* What you have to do:
Find the line with "The image size is (1080, 760)." in the entries below. Repeat it, every following line, and the line with "Given: Decrease lot volume with down arrow", exactly and with nothing added.

*** Provided entries ***

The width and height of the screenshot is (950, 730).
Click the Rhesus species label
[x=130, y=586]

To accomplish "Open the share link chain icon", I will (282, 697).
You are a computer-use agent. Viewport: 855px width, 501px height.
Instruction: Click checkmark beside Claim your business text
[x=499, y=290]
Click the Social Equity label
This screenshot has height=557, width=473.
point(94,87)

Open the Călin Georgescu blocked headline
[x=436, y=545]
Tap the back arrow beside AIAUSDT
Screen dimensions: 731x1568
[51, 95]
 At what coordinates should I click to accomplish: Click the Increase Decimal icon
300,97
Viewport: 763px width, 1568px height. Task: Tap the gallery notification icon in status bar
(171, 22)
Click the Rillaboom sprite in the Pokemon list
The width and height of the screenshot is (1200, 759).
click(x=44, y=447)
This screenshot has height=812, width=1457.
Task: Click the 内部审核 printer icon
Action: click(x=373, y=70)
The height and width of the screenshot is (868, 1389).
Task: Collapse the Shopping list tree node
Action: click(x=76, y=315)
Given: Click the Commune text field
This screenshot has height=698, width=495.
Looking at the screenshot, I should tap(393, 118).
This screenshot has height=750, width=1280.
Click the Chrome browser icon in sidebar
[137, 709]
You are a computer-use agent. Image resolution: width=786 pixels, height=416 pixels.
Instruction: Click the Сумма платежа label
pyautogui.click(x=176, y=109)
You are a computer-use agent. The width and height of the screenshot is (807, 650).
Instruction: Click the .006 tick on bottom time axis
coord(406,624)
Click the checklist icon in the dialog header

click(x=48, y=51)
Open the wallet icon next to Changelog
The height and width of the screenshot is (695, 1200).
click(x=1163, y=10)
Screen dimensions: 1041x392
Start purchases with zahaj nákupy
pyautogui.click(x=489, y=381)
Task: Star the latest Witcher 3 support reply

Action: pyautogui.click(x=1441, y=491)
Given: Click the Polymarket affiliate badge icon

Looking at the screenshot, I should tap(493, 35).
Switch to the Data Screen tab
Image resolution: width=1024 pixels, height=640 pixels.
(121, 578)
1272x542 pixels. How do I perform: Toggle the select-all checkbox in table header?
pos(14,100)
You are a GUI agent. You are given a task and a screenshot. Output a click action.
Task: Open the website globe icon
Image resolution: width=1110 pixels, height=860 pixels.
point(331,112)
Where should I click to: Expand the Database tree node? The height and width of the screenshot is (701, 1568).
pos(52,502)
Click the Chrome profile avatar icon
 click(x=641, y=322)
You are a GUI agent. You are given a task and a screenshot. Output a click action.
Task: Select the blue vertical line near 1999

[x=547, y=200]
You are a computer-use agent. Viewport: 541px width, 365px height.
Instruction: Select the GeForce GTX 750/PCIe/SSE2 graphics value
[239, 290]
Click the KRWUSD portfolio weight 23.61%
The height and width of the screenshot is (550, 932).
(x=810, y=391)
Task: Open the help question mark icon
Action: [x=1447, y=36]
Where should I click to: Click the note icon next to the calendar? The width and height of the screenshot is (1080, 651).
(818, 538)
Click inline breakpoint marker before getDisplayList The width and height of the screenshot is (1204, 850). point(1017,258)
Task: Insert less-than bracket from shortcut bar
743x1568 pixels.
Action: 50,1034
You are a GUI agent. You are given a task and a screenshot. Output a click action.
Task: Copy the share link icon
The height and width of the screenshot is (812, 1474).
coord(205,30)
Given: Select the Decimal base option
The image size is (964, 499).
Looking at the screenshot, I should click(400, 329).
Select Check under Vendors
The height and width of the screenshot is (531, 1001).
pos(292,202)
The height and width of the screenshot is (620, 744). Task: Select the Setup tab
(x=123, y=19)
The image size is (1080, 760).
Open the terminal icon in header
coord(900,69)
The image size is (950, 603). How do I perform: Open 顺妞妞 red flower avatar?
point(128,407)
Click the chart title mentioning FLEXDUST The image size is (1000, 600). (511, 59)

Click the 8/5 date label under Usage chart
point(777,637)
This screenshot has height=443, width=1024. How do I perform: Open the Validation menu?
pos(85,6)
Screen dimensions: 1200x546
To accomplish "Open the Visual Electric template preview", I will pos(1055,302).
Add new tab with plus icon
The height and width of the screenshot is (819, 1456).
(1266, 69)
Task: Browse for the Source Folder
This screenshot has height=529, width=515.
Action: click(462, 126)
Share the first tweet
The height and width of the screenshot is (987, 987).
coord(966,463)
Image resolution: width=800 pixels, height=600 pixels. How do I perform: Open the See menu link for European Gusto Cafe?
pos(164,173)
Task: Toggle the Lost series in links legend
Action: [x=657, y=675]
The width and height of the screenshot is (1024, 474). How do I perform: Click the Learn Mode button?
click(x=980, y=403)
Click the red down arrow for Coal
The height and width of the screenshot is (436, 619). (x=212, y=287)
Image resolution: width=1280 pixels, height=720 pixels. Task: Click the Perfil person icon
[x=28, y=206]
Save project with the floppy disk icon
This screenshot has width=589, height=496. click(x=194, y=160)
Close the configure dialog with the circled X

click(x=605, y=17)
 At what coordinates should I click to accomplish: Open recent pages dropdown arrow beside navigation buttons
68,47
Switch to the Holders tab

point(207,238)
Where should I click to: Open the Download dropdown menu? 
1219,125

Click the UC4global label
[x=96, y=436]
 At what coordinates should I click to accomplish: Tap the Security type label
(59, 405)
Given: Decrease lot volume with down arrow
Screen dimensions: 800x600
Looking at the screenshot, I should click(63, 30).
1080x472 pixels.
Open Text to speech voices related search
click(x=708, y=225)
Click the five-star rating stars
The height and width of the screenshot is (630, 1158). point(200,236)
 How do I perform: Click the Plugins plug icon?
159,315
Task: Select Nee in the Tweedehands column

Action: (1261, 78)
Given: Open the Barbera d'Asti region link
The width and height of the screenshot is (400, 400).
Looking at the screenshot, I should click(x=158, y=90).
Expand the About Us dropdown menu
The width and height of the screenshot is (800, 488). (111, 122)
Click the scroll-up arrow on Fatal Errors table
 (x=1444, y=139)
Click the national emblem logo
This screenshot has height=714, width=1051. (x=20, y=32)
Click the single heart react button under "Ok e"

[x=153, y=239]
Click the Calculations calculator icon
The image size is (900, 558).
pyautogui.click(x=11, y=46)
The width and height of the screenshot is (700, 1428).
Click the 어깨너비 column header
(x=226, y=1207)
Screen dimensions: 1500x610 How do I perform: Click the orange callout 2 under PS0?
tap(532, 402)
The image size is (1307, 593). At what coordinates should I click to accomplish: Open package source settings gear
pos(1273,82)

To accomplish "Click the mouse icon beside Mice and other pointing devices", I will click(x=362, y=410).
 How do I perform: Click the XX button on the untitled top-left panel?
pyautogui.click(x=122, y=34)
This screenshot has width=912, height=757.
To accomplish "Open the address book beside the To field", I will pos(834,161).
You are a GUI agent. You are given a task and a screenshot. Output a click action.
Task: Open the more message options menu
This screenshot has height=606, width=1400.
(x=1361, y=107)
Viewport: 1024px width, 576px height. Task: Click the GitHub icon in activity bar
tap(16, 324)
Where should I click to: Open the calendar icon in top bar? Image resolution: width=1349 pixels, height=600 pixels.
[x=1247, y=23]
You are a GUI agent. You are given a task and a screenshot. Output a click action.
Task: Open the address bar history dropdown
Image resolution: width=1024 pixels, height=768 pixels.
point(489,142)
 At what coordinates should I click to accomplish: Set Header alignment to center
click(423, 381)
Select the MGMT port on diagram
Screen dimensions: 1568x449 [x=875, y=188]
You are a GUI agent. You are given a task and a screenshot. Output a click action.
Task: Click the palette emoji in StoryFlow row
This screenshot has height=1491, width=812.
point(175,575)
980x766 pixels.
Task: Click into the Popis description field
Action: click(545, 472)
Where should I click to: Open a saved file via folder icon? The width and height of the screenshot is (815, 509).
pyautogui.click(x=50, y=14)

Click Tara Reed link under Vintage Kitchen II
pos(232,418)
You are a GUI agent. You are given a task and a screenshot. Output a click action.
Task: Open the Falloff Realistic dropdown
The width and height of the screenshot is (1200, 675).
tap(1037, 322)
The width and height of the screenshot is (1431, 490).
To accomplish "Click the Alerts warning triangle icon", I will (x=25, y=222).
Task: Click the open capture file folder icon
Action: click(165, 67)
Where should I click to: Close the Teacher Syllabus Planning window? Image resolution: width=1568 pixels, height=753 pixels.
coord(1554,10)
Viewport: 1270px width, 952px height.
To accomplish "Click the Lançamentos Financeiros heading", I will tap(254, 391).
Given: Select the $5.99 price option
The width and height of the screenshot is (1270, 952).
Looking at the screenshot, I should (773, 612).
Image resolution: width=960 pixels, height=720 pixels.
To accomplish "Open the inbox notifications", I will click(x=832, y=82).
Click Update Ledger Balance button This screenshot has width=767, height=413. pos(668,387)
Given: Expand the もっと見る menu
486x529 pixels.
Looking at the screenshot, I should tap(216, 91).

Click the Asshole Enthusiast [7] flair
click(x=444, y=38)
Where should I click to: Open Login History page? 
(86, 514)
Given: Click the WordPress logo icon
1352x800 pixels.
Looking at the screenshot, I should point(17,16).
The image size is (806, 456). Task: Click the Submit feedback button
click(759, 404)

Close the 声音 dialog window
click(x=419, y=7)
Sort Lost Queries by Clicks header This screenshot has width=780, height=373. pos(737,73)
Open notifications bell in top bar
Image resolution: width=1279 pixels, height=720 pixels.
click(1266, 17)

*** End of Provided entries ***

* Task result:
The image size is (1080, 760).
Open the terminal icon in header
coord(900,69)
The image size is (950, 603). How do I perform: Open 顺妞妞 red flower avatar?
point(128,407)
Click the chart title mentioning FLEXDUST The image size is (1000, 600). (511, 59)

Click the 8/5 date label under Usage chart
point(777,637)
This screenshot has height=443, width=1024. How do I perform: Open the Validation menu?
pos(85,6)
Screen dimensions: 1200x546
To accomplish "Open the Visual Electric template preview", I will pos(1055,302).
Add new tab with plus icon
The height and width of the screenshot is (819, 1456).
(1266, 69)
Task: Browse for the Source Folder
This screenshot has height=529, width=515.
Action: click(462, 126)
Share the first tweet
The height and width of the screenshot is (987, 987).
coord(966,463)
Image resolution: width=800 pixels, height=600 pixels. How do I perform: Open the See menu link for European Gusto Cafe?
pos(164,173)
Task: Toggle the Lost series in links legend
Action: [x=657, y=675]
The width and height of the screenshot is (1024, 474). How do I perform: Click the Learn Mode button?
click(x=980, y=403)
Click the red down arrow for Coal
The height and width of the screenshot is (436, 619). (x=212, y=287)
Image resolution: width=1280 pixels, height=720 pixels. Task: Click the Perfil person icon
[x=28, y=206]
Save project with the floppy disk icon
This screenshot has width=589, height=496. click(x=194, y=160)
Close the configure dialog with the circled X

click(x=605, y=17)
 At what coordinates should I click to accomplish: Open recent pages dropdown arrow beside navigation buttons
68,47
Switch to the Holders tab

point(207,238)
Where should I click to: Open the Download dropdown menu? 
1219,125

Click the UC4global label
[x=96, y=436]
 At what coordinates should I click to accomplish: Tap the Security type label
(59, 405)
Given: Decrease lot volume with down arrow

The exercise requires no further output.